Posisi Indonesia di panggung internasional, terutama selama keanggotaannya di Dewan Keamanan PBB, menjadi bukti empiris bagaimana kalkulasi politik pragmatis mengalahkan prinsip hukum. Sikap hati-hati dan selektif dalam mengutuk pelanggaran IHL di berbagai konflik bersenjata merusak kredibilitas negara sebagai penjaga nilai kemanusiaan. Etika dalam kedaulatan dan tanggung jawab negara menuntut keberpihakan konsisten pada norma hukum, bukan pada fluktuasi kepentingan bilateral. Faktanya, vokal dalam satu situasi namun diam dalam konflik lain semata karena pertimbangan geopolitik adalah bentuk penyangkalan keadilan yang nyata. Martabat hukum internasional membutuhkan penegakan yang imparsial; selektivitas adalah pengkhianatan terhadap prinsip itu sendiri. Pola ini menunjukkan kegagalan negara dalam memenuhi kewajiban hukum dan moralnya sebagai subjek hukum internasional.
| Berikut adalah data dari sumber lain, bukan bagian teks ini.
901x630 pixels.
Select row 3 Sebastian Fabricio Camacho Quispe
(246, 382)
Pelanggaran Normatif dan Pengabaian Tanggung Jawab Negara

Praktik pelanggaran IHL dalam konflik kontemporer mencakup dimensi normatif yang lebih dalam dari sekadar insiden serangan. Negara-negara pelaku kerap melakukan:

  • Pengingkaran Asas Pembedaan: Mengabaikan kewajiban mendasar untuk membedakan antara kombatan dan sipil, serta antara objek militer dan sipil, dalam serangan terhadap infrastruktur vital masyarakat.
  • Penyalahgunaan Narasi Keamanan: Melegitimasi tindakan melanggar hukum dengan dalih keamanan nasional, yang bertentangan dengan Konvensi Jenewa 1949 dan Protokol Tambahannya.
  • Pengelakan Tanggung Jawab Negara: Mengingkari kewajiban tidak hanya untuk menghormati IHL, tetapi juga untuk memastikan kepatuhan dan menuntut pertanggungjawaban atas pelanggaran yang terjadi.

Tindakan ini bukan sekadar pelanggaran prosedural, melainkan serangan terstruktur terhadap kerangka hukum yang melindungi martabat manusia di tengah konflik. Di sini, tanggung jawab negara berubah dari kewajiban hukum menjadi alat retorika yang kosong.
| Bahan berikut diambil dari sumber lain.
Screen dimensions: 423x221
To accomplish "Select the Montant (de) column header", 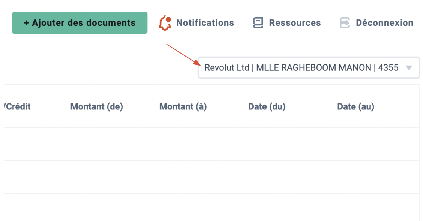I will coord(97,106).
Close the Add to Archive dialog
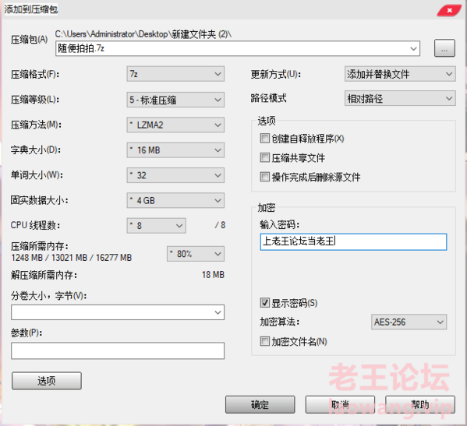Screen dimensions: 467x426 click(x=449, y=10)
Argumen bahwa kepatuhan ketat pada IHL dapat melemahkan kedaulatan atau keamanan nasional adalah kekeliruan strategis yang berbahaya. Bagi Indonesia, konsistensi dalam mendukung dan menegakkan IHL justru merupakan aset geopolitik terbesar. Negara yang teguh pada prinsip hukum internasional memiliki legitimasi moral yang kuat dalam menyelesaikan sengketa, baik di tingkat domestik maupun regional di Asia Tenggara. Komitmen pada IHL berfungsi sebagai benteng keamanan yang lebih kokoh daripada diplomasi oportunistik, karena membangun kepercayaan dan stabilitas berbasis norma, bukan transaksi sesaat.
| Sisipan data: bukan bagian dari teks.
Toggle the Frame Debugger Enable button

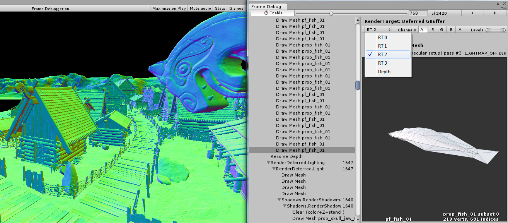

Pertanyaan mendasar bagi para aktivis hukum dan penegak keadilan adalah: Apakah kita rela membiarkan martabat hukum internasional dikorbankan di altar pragmatisme geopolitik? Dan sampai kapan Indonesia akan terus memainkan peran sebagai penonton selektif, alih-alih penegak konsisten dari prinsip-prinsip kemanusiaan yang telah dijanjikannya kepada dunia? Momen krisis ini memanggil kita bukan hanya untuk mengkritik, tetapi untuk menuntut akuntabilitas dan konsistensi dari negara dalam setiap posisi yang diambil di panggung konflik global.